Khanna adds: "Customers could decide what they wish to see on their TV sets and could plan their spend on cable in line with their budget." But will the price-conscious customer be willing to pay for the STB as well as the recurring monthly expenses is something that no one knows.
AC Neilsen ORG-MARG's consumer study reveals that some channels will find easy acceptance into homes even at high prices, but others may need to turn free to air. This theory is being supported by I&B minister Sushma Swaraj.
AC Nilesen ORG Marg's team arrived at a brand equity index, BEI, for each channel. The index reflects channel awareness, availability, appeal and value for money.
With no surprises - Star Plus tops the list, with the 'sabse tez' Hindi news channel Aaj Tak following suit. Special interest channels like Discovery and sports channels also got an impressive BEI too.
The quality of content in the post-CAS scenario is also an important point for consideration.
"In the US, broadcasters actually offered a solution to the cable operators who wanted to increase their revenue streams by creating a premium tier that wasn't under the US government's purview.
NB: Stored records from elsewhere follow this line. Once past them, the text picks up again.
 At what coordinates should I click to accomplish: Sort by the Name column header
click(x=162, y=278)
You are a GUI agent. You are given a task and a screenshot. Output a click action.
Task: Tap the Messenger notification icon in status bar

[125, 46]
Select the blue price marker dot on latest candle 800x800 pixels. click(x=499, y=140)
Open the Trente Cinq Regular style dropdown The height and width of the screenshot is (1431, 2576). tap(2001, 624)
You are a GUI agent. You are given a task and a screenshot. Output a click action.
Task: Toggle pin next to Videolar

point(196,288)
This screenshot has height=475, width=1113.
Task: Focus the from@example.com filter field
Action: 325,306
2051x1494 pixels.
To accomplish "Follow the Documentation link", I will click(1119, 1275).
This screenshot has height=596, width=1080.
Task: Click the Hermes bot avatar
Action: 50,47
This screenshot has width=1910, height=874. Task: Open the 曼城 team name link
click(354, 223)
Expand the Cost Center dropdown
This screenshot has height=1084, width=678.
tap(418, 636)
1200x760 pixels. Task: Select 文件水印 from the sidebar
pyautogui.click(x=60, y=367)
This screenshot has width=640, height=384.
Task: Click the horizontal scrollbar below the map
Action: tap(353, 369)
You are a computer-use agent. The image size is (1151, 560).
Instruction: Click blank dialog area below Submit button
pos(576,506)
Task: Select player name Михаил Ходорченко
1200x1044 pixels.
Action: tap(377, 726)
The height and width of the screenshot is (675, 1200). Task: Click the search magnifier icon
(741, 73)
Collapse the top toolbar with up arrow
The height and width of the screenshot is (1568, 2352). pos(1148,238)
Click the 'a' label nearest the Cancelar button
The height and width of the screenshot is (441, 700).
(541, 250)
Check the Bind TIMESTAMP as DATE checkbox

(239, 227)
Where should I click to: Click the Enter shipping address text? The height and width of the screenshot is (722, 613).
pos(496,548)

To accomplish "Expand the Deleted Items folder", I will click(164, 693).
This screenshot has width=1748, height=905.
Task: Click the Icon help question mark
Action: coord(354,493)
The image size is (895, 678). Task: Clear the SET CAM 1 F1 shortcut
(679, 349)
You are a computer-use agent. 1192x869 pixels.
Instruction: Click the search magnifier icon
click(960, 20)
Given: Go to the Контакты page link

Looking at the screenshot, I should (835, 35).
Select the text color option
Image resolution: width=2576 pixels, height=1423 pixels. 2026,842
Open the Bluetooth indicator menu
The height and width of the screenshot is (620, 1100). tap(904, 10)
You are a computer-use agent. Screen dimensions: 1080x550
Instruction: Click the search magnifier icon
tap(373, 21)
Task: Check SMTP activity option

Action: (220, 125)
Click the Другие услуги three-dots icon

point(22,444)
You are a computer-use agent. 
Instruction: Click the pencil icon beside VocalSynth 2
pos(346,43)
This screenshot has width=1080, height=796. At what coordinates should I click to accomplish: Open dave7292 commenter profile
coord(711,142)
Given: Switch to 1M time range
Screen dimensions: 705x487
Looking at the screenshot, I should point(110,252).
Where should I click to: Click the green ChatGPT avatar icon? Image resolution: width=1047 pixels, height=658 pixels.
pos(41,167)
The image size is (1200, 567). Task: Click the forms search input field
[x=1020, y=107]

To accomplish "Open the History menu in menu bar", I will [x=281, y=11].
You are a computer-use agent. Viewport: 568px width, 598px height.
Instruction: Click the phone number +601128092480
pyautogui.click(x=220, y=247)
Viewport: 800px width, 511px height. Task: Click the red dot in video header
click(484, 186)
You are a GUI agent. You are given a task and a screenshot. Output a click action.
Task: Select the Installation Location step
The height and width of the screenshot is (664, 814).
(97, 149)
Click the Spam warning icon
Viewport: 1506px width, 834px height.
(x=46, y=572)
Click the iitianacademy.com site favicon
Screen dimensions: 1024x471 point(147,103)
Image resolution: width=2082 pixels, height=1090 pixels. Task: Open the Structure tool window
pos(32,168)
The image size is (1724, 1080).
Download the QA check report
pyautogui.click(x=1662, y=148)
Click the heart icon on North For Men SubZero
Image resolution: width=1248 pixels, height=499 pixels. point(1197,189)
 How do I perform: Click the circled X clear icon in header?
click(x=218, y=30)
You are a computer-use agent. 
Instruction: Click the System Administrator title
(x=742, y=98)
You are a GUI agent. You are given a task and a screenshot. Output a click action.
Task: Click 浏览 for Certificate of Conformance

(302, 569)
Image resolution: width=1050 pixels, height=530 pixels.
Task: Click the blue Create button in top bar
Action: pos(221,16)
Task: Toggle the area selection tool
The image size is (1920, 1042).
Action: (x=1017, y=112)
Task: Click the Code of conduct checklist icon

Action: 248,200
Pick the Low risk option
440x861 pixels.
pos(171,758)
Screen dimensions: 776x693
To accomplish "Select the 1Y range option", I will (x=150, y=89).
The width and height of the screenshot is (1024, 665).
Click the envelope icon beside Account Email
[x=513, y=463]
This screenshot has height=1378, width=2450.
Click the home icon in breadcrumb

In India, the same fare that was offered earlier will be given in the post-CAS period," adds Deshpande.
Zee's business head (Zee Cinema and Music) and part of the group's core management team Yogesh Radhakrishnan feels that the charges for premium content could actually be in the range of Rs 1500-2000. Several Indian broadcasters have already started thinking of creating premium content and charging the discerning consumers higher rates.
In the US, the cable operators are keen to split revenues with the producers in an effort to improve the quality of content. The large studios such as Time Warner, Sony, Fox and MGM, many of which have cable assets, are able to extract a good revenue-sharing bargain from the broadcasters and the cable operators.
In India, the cable operators are unwilling to share revenues with the broadcasters and the producers. Also, there are no large studios that own a massive library of programmes. The Indian cable operators have nothing to do with the content offered by the broadcasters or the producers.
Eventually it all boils down to the cost as the Indian consumer is always going to be concerned about costs.
Zee Turner's Khanna reasons: "The scene of prime band & non-prime band will also be eliminated. Those who cannot afford the pay channels will be able to get free to air (FTA) channels at Rs 40-50 per month, plus entertainment tax and service charges that totals up to between Rs 90 to Rs 100 per month."